-------- MATERIAL PROVIDED

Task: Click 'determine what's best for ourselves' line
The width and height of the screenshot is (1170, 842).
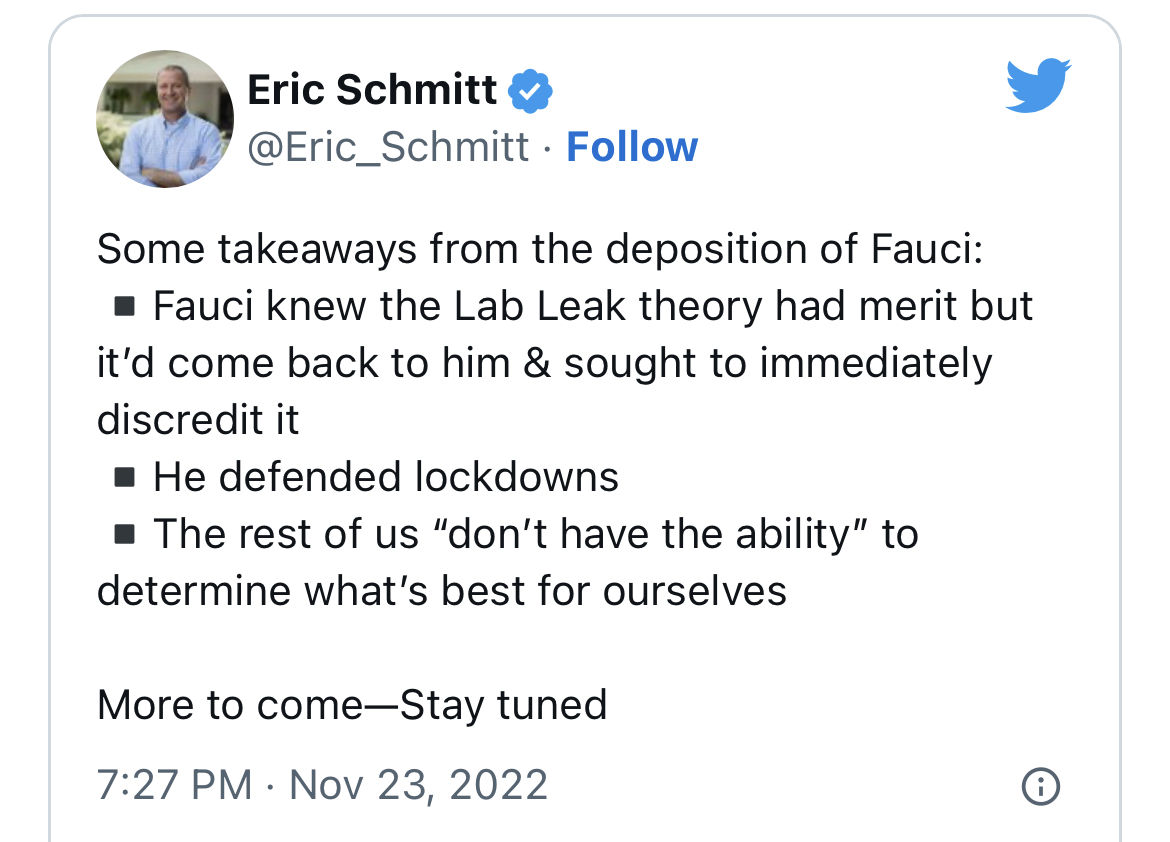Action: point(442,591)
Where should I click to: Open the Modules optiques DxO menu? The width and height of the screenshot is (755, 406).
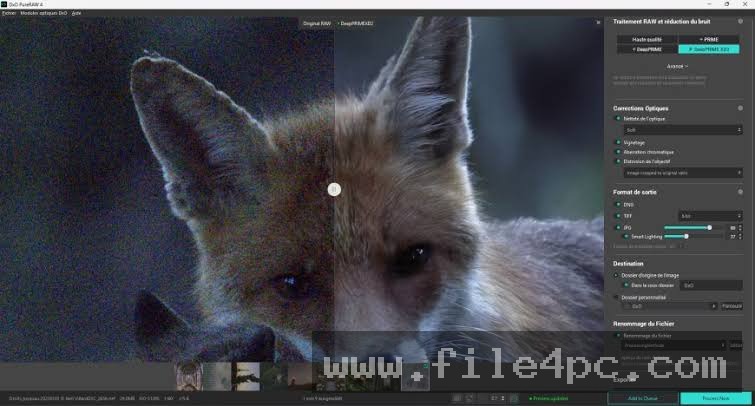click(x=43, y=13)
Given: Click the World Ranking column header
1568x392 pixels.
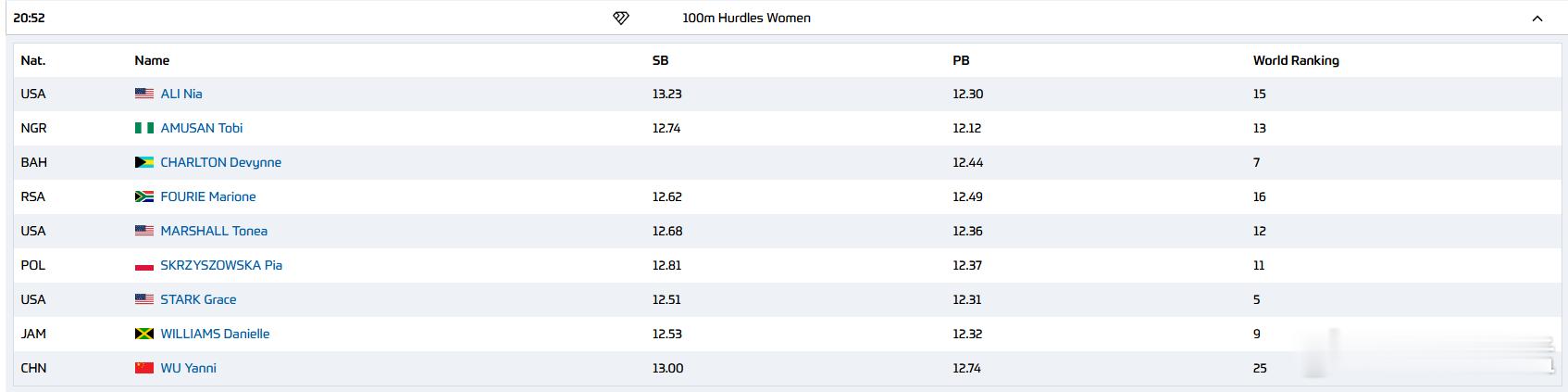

----------------

TASK TO CARRY OUT: The entries above need to be repeated word for word, minus their pictures.

RESPONSE TO THE TASK:
Task: Click 'determine what's best for ourselves' line
The width and height of the screenshot is (1170, 842).
Action: point(442,591)
Where should I click to: Open the Modules optiques DxO menu? The width and height of the screenshot is (755, 406).
click(x=43, y=13)
Given: Click the World Ranking column header
1568x392 pixels.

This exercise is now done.